In this regard, it appears that the documents produced by Allstate have not all been sequentially numbered by Bates stamp or other device in a fashion that would insure accountability for their production and receipt. This must occur, even if it requires re-producing documents that have been previously supplied in order to establish a coherent and consistent record.

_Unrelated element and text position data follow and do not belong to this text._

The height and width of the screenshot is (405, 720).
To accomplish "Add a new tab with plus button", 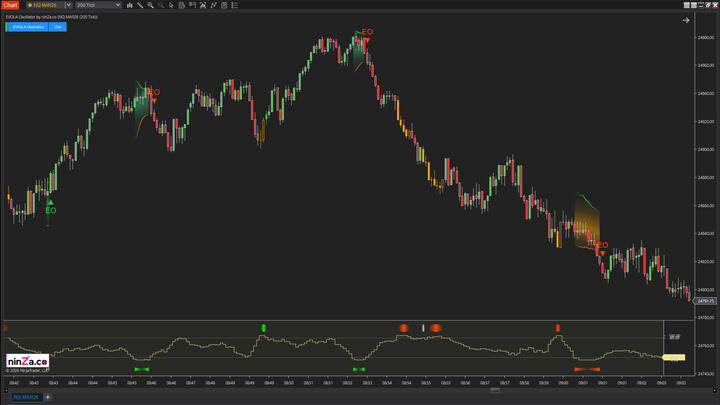I will coord(48,397).
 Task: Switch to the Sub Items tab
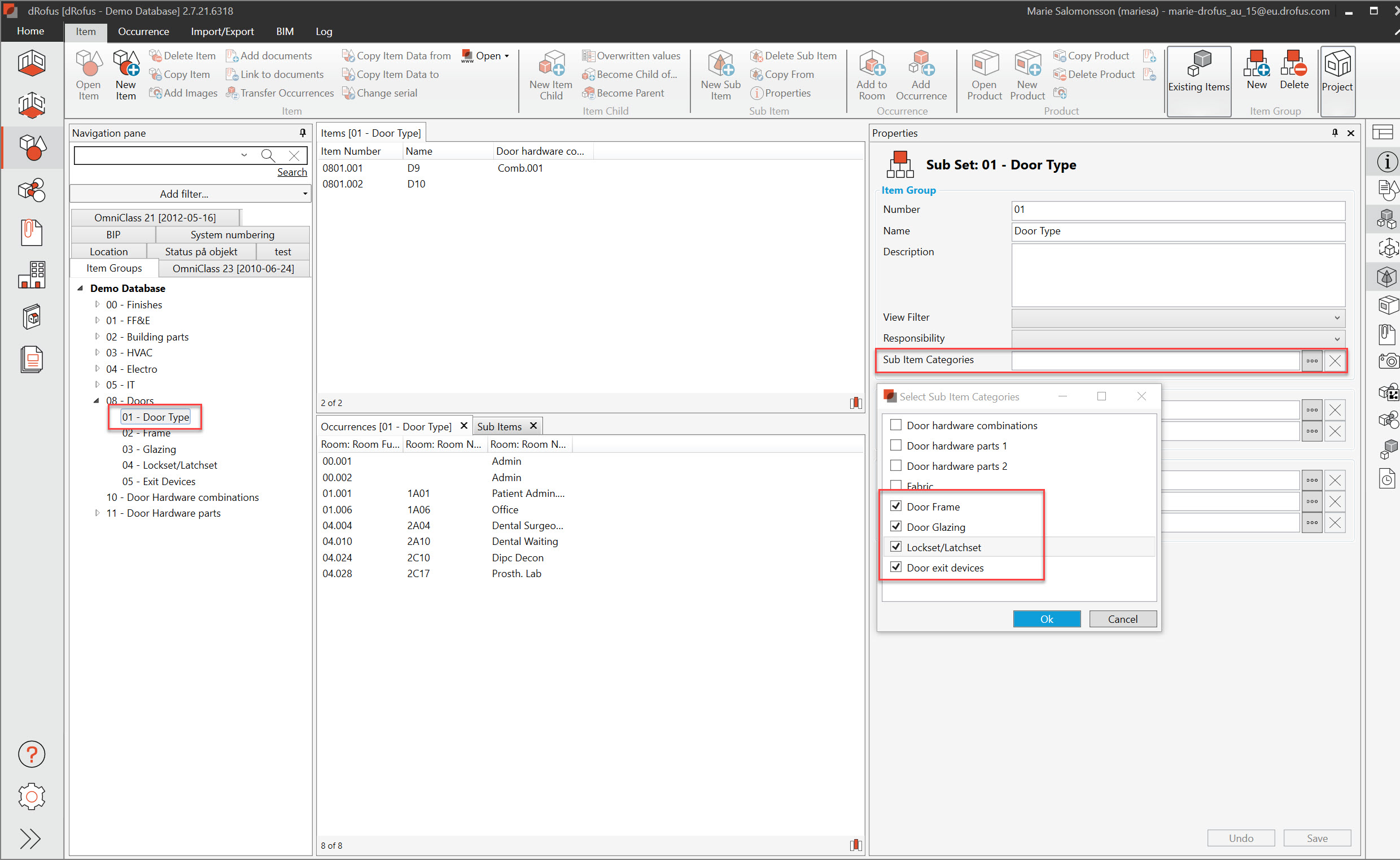[498, 426]
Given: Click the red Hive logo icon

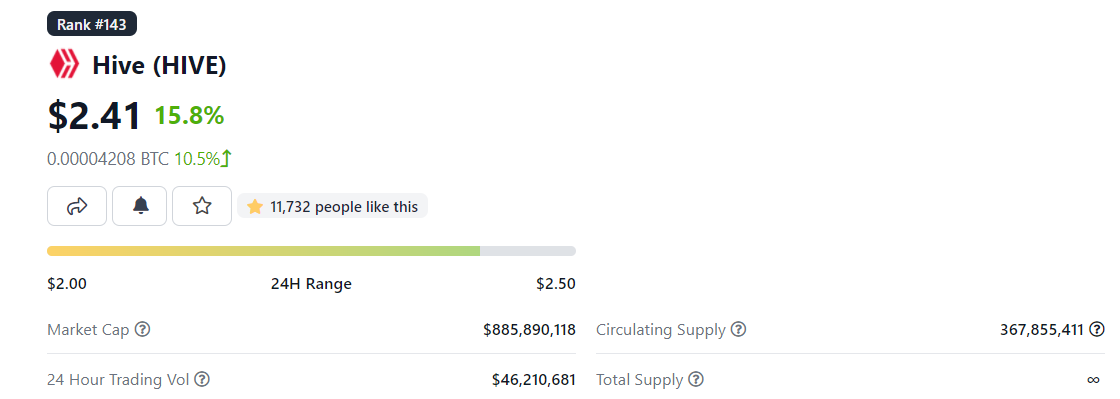Looking at the screenshot, I should coord(64,65).
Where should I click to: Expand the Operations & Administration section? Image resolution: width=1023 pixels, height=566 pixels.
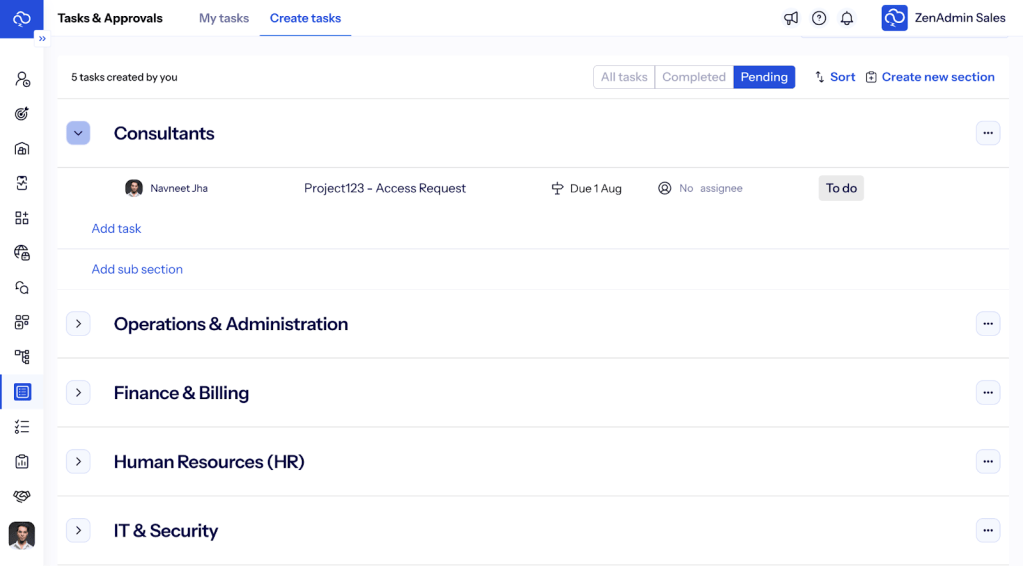[78, 324]
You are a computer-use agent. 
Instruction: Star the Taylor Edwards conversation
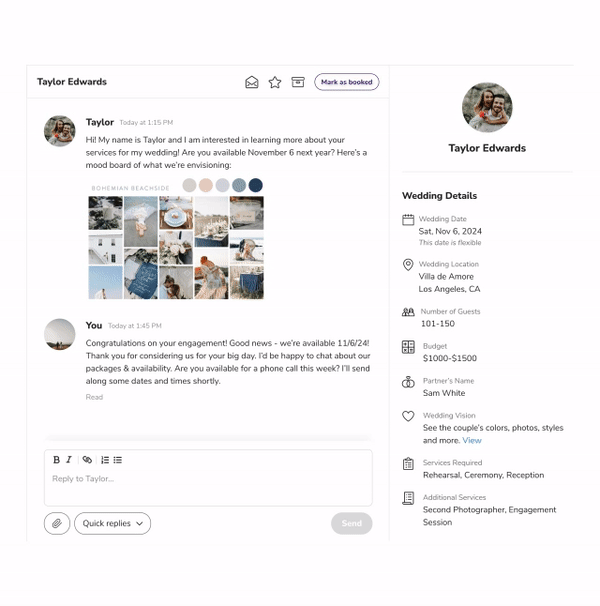pos(275,82)
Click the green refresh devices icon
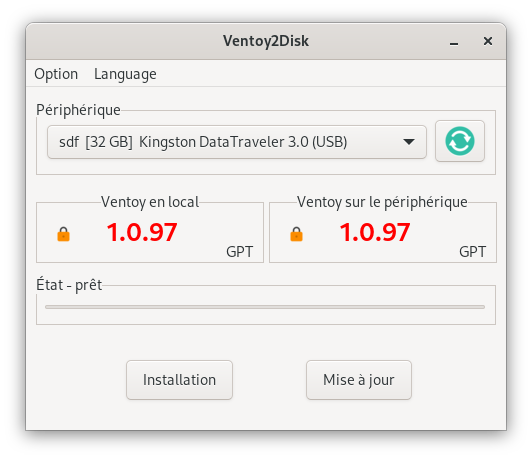The image size is (532, 459). click(460, 141)
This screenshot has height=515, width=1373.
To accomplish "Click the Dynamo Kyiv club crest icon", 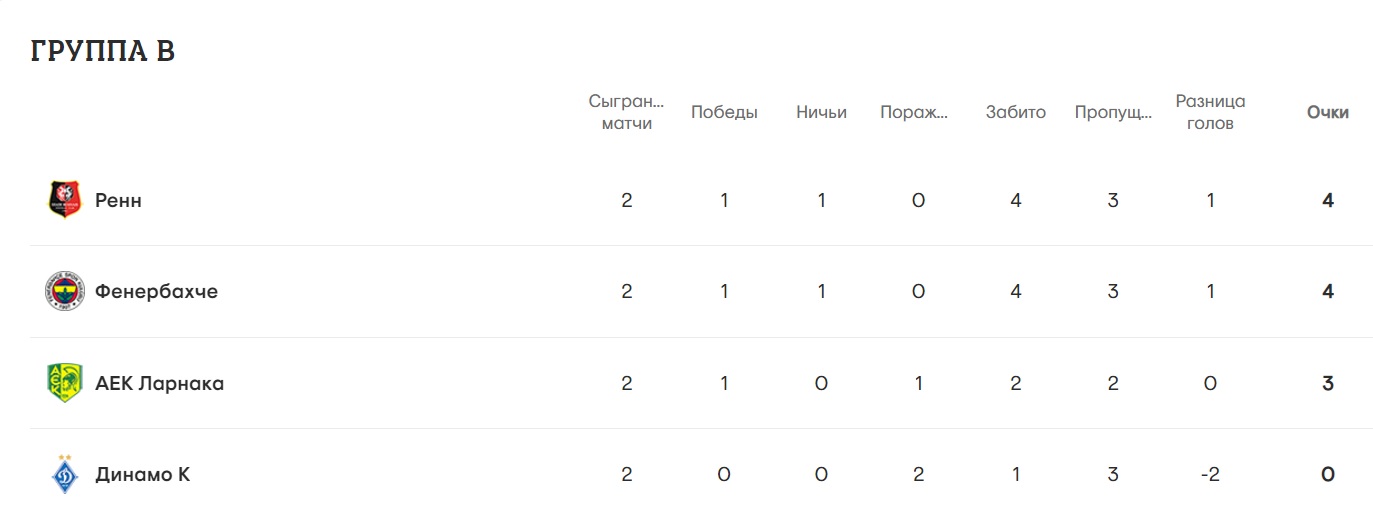I will [x=64, y=474].
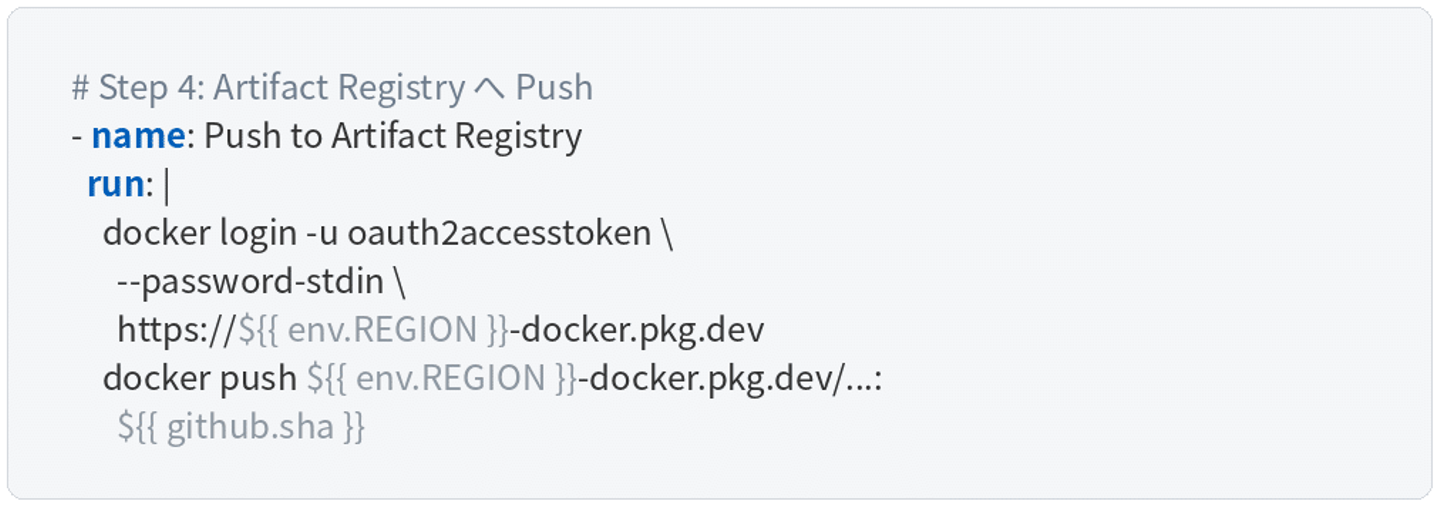Click the word "Push" ending the comment line
Image resolution: width=1440 pixels, height=507 pixels.
[554, 88]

While, on occasion, documents responsive to a demand are not located until after an initial production has taken place, here, the inference is strong that a good faith effort to locate responsive documents was not made by Allstate at the outset, and may still not have been made. Experience suggests, for instance, that considerably more analysis of discovery produced in the underlying liability trial should have been provided by the parties' defense attorneys, that analyses of liability and damages are unaccountably missing, and that crucial communications regarding settlement value and authority are absent. Even a "no pay" position requires evaluation and authorization. Allstate must promptly conduct a complete and thorough review of its files, and supplement its document production accordingly.
Finally, we regard Allstate's privilege logs as inadequate to perform the function that they are designed to serve. At a minimum, the log must state for any document deemed privileged, its date, author, recipients, a description of its contents sufficient to apprise defense counsel of its potential relevance to the litigation,*fn7 any privilege cited, and a specific statement as to why the document as a whole, or a part thereof, is deemed privileged. As Seacoast Builders reminds us, it is Allstate's burden to overcome the strong presumption of access that exists in this case, and that burden cannot be met with bland document descriptions and blanket assertions of privilege.
We therefore remand this matter for further proceedings in light of this opinion. A new and complete document production by Allstate in accordance with the procedures set forth is required within a time period to be set by the trial judge. If Allstate seeks to assert either the work-product or attorney-client privilege with respect to any individual document or part thereof, the basis for the assertion of that privilege must be set forth in a privilege log that conforms in all respects to the requirements that we have set forth. Defense counsel may then challenge Allstate's assertion of privilege, with a determination of its challenge made by the motion judge in accordance with the in camera procedures that he has adopted to date.
Remanded for further proceedings in light of this opinion.